Re: High-volume writes - what is the max throughput possible - Mailing list pgsql-performance

From Frits Jalvingh
Subject Re: High-volume writes - what is the max throughput possible
Date
Msg-id CAKhTGFWrx06KXEzS4K3Z1aCcEsqB3f62pbNdrpyJUOo7QD7k3w@mail.gmail.com
Whole thread Raw
In response to High-volume writes - what is the max throughput possible  (Geervan Hayatnagarkar <pande.arti@gmail.com>)
Responses Re: High-volume writes - what is the max throughput possible  (Hannu Krosing <hannuk@google.com>)
List pgsql-performance
It completely depends on a lot of factors of course, so these numbers are meaningless.
It depends at the very least on:
* The hardware (CPU, disk type + disk connection)
* The size of the records read/written
* The presence of indices and constraints.

So, adding some other meaningless numbers to at least give some idea: we have specialized load processes using Postgres where we reach insert counts of around one million records per second. This is the *compound* insert count of multiple parallel streams that read data from one table and insert it in one or more other tables. So you can definitely go faster, but it depends in great amount on how you process the data and what you run on.
If you run on clouds (at least on Azure, which we use) you can have other nasty surprises as they do not really seem to have disks but instead a set of old people writing the data onto paper... On normal (non-ephemeral) disks you will not get close to these numbers.

Things to do are:
* use the copy command to do the actual insert. We wrote a special kind of "insert" that provides the input stream for the copy command dynamically as data becomes available.
* Do the reading of data in a different thread than the writing, and have a large records buffer between the two processes.
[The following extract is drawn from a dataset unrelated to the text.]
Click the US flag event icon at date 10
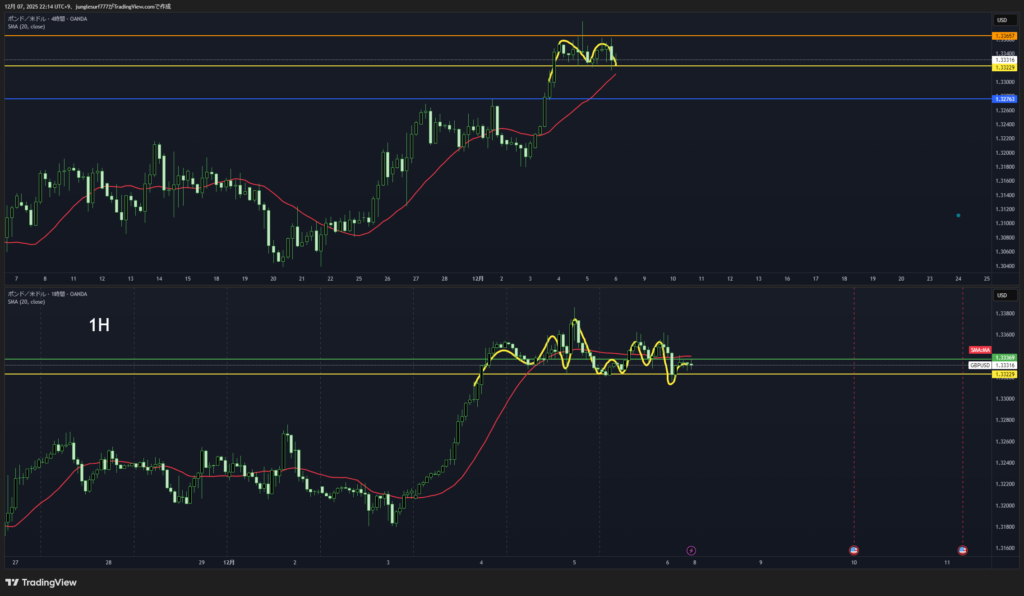 click(x=854, y=550)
In that way reading the data can continue while the writing process writes.

Regards,

Frits


On Fri, Mar 26, 2021 at 1:20 PM Geervan Hayatnagarkar <pande.arti@gmail.com> wrote:
Hi,

We are trying to find maximum throughput in terms of transactions per second (or simultaneous read+write SQL operations per second) for a use case that does one ACID transaction (consisting of tens of reads and tens of updates/ inserts) per incoming stream element on a high-volume high-velocity stream of data.

Our load test showed us that PostgreSQL version 11/12 could support upto 10,000 to 11,000 such ACID transactions per second = 55K read SQL operations per second along with simultaneous 77 K write SQL operations per second (= total 132 K total read+write SQL operations per second) 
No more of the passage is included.